In California, I worked like a maniac and had a housekeeper. In retrospect I ask, What for? There was no dirt! Just a little dust, every two weeks, and of course the bathroom can always use a bit of attention. But in Maui, it’s really hot, so you open the windows. Then the wind starts blowing. The wind is full of the ubiquitous red dirt. You know the house is going to get covered with dirt, but it’s too hot to close the windows. And it’s too expensive to run the air conditioning… so you leave the windows open.
Today I cleaned my office. Not organizing, mind you, just cleaning. Every book I touch has a layer of red dirt on the top of it’s spine. The books feel gritty, as do the bookshelves. My desk, mouse, computer screen; all covered with red dirt.
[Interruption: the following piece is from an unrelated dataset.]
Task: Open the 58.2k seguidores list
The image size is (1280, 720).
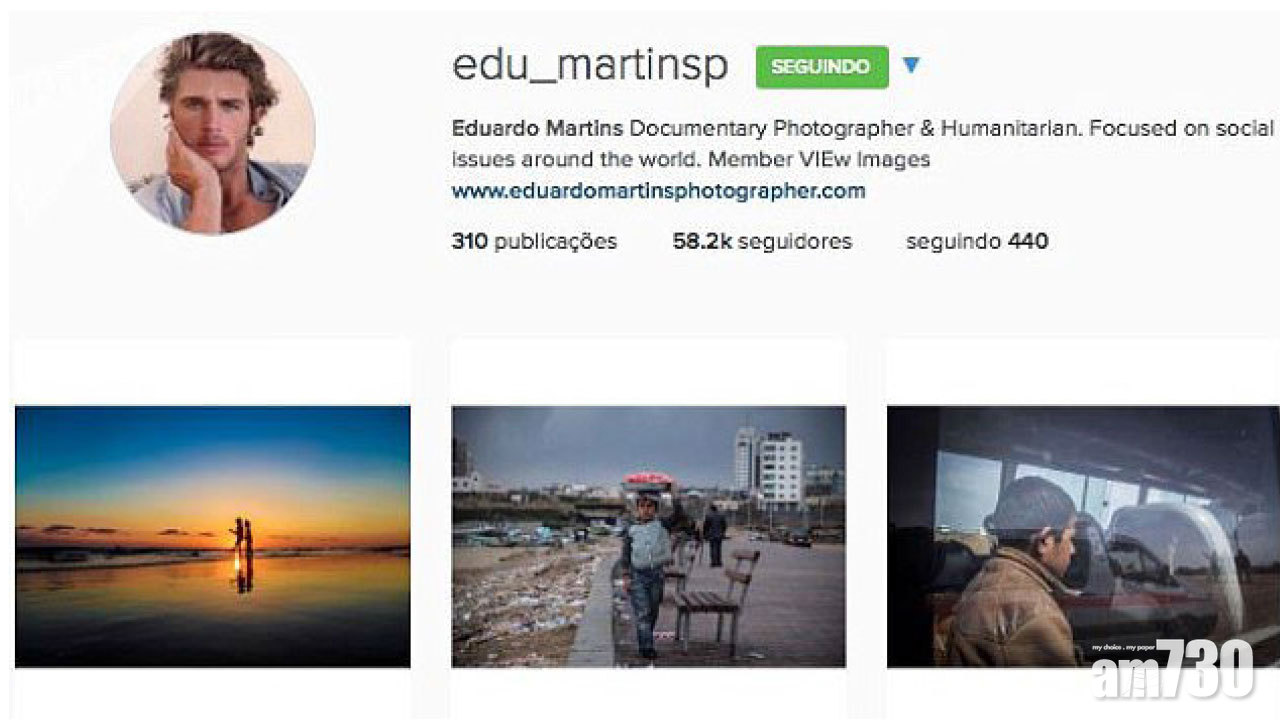Action: [762, 241]
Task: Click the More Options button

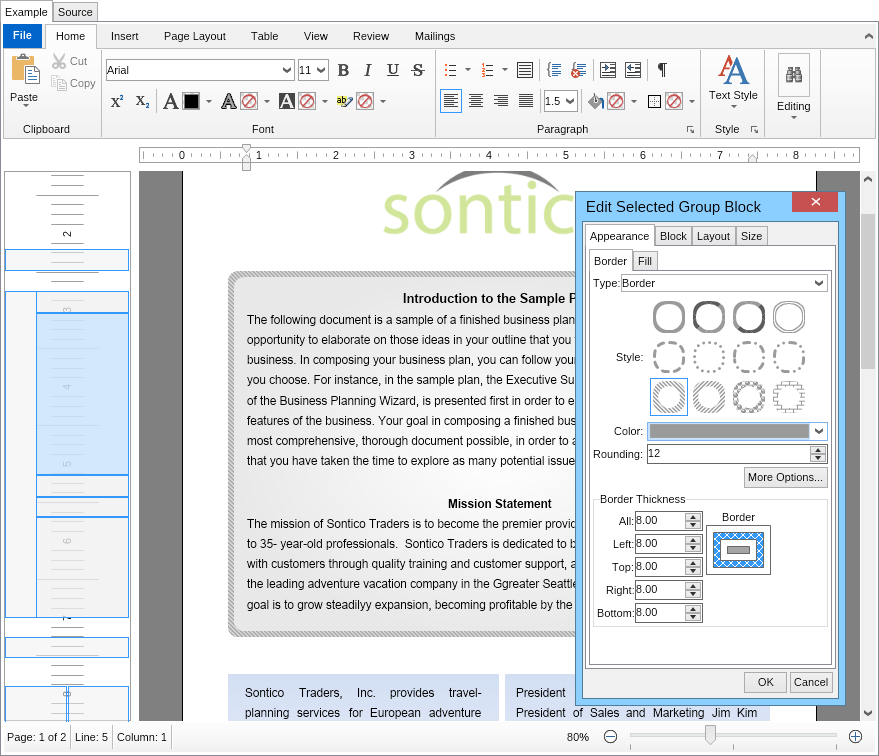Action: tap(785, 477)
Then under the bookshelves, in the corners, and along every windowsill is the gecko poop! Another fact of life: the geckos know they own the house, they just let you live there. There is no catching them because they have amazing suction cup feet. You chase them and they just run up to the ceiling, hang upside down, and cackle at you. Literally, they cackle. And continue to poop wherever they like. Then there is the array of other interesting creatures. My friend Shel wrote to me the other day and said she was vacuuming (we spend our lives chasing red dirt) and she heard a caaathunk. She said, “Now just try googling ‘how to remove mangled live centipede from beater bar of a vacuum cleaner.'”
I know of women in Haiku who take every book off their bookshelves, turn on blower fans, open up all the books, and let the fans blow through to drive the humidity out of them. They do this multiple times throughout the year. Otherwise, they mold.